Item location data:
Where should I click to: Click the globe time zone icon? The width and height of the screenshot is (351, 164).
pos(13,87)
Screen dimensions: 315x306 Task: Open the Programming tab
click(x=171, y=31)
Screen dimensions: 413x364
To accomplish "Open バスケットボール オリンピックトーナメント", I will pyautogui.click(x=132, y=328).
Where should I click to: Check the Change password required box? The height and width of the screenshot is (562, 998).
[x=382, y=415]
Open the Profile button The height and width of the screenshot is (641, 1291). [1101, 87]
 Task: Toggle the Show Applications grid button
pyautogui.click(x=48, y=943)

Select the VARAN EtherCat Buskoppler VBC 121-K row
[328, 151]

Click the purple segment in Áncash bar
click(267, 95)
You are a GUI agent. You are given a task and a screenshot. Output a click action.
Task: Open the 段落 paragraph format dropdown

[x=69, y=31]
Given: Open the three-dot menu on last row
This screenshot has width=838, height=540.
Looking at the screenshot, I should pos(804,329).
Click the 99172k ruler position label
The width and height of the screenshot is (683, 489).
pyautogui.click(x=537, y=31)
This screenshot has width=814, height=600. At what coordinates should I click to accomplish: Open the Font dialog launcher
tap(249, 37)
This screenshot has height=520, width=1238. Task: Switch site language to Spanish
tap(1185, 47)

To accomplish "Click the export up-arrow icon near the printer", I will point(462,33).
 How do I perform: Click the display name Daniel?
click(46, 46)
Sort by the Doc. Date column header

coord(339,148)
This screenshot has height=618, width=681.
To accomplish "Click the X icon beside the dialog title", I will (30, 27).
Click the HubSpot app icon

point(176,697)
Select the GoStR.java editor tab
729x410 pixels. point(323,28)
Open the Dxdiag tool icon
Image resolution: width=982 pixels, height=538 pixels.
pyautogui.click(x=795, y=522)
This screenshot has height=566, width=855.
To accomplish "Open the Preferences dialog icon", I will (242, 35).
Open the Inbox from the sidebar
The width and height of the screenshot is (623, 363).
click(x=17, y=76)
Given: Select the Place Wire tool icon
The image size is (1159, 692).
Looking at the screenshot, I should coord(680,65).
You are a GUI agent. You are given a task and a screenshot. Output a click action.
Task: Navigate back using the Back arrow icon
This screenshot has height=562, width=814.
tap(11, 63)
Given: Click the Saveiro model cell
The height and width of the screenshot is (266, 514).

Instructions to follow: Repeat word for word the part of the lines above that starts with the line containing "How do I perform: Click" and ends with the line containing "729x410 pixels. point(323,28)", including both of those lines.

The solution:
 How do I perform: Click the display name Daniel?
click(46, 46)
Sort by the Doc. Date column header

coord(339,148)
This screenshot has height=618, width=681.
To accomplish "Click the X icon beside the dialog title", I will (30, 27).
Click the HubSpot app icon

point(176,697)
Select the GoStR.java editor tab
729x410 pixels. point(323,28)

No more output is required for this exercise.